How does FilAm treat IMBRA?
We highly recommend that if you the intending
sponsor has any type of a criminal record regardless if it had been
changed down to lesser charge such as a minor misdemeanor, that you
follow through by providing a record from every state and city you lived
in since the age of (16).
Buy doing
this it will save you several more months of waiting and also you and your
fiancée will be less likely to be denied, because the USCIS will recognize
the fact that you did not try to hide anything from them.
If you are a U.S. citizen engaged and you are considering
marriage, the K1 visa is likely your best choice for bringing your
fiancée to the U.S. to live permanently with you?

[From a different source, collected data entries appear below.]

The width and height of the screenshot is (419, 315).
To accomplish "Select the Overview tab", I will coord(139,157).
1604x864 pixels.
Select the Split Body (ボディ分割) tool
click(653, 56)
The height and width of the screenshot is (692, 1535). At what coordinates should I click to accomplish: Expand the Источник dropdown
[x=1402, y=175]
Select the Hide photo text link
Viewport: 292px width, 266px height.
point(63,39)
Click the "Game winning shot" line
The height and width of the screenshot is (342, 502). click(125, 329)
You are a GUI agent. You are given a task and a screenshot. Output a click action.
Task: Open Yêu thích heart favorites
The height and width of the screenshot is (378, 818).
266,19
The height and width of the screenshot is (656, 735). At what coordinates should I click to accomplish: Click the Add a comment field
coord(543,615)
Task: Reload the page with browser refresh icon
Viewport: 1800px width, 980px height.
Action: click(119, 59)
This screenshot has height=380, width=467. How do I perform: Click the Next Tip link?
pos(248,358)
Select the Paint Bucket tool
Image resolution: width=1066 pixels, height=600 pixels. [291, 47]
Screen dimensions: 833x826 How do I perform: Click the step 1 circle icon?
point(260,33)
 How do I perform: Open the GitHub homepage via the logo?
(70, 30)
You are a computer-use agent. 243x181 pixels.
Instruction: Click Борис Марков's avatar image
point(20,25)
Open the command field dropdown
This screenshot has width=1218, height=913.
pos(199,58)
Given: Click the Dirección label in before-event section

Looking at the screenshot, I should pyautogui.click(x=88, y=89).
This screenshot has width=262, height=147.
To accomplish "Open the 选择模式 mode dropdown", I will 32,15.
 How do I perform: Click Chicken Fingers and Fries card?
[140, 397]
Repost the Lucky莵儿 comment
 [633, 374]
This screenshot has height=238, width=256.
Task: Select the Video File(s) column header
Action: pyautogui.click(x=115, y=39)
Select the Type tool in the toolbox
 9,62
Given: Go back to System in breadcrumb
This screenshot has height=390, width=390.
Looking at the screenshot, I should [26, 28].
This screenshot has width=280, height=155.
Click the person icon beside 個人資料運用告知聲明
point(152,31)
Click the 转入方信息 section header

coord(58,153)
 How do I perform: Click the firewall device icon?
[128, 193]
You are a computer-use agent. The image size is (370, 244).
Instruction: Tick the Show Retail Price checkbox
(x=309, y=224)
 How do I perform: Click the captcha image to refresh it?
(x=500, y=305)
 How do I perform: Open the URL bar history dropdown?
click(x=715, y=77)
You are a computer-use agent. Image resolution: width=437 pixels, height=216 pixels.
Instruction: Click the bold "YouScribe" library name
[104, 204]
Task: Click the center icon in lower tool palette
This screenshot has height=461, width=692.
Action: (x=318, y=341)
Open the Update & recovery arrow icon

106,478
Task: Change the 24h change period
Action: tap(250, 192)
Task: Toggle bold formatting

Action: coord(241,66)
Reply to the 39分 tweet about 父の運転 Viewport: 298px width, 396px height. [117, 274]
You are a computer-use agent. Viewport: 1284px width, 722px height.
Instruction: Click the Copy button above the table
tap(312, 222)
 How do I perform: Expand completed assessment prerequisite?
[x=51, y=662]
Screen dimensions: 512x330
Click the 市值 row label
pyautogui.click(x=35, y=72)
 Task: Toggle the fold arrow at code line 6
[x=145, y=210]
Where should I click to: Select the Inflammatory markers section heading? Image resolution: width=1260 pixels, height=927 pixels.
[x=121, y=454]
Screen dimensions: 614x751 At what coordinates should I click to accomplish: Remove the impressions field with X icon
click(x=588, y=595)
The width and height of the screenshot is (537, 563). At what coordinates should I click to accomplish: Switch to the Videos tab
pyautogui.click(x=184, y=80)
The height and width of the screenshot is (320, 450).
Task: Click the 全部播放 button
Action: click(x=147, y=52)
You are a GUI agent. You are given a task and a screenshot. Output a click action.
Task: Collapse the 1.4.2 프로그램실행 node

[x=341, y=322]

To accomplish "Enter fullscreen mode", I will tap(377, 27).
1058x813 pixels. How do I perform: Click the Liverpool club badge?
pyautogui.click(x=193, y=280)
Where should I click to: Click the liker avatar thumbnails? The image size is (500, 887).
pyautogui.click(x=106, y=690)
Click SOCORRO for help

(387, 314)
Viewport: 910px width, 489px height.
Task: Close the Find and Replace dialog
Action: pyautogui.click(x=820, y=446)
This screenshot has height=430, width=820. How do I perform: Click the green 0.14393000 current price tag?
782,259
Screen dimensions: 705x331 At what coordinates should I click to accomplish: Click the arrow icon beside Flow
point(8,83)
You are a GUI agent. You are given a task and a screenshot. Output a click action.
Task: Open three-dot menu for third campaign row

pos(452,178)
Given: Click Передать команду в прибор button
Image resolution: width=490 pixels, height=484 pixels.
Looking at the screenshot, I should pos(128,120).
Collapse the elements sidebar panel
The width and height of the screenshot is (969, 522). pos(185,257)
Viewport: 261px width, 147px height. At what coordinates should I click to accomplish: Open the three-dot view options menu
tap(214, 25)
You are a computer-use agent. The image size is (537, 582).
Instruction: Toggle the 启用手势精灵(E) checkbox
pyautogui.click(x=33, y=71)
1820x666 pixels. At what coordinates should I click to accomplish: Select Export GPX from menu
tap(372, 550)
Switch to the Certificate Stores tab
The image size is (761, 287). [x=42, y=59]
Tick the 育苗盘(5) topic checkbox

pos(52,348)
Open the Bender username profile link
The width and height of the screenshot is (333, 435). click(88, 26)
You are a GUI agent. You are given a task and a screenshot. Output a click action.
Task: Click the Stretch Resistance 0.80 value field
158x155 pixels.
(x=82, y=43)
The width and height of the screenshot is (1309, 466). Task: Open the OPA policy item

(In fact, it was created exactly
for persons in your situation). The K1 Visa allows you to invite your
fiancée to America for a period of 90 days, during which time your fiancée
must either marry you or return to her home country.
No
extensions of the time period are permitted. You and your fiancée are not
required to marry if things don’t work out according to your
expectations.
If you do
not marry your fiancée, you will not be precluded from making a future
fiancée Visa application (although you will have to file an IMBRA waiver
if you want to file within two years of the first petition’s approval).
Your fiancée will not be precluded from receiving another visa in the
future.
Permanent
residents of the United States are not eligible to file for a K1 visa.
Only upon becoming a U.S. Citizen can you then proceed to petition.
Are there any meeting requirement exceptions?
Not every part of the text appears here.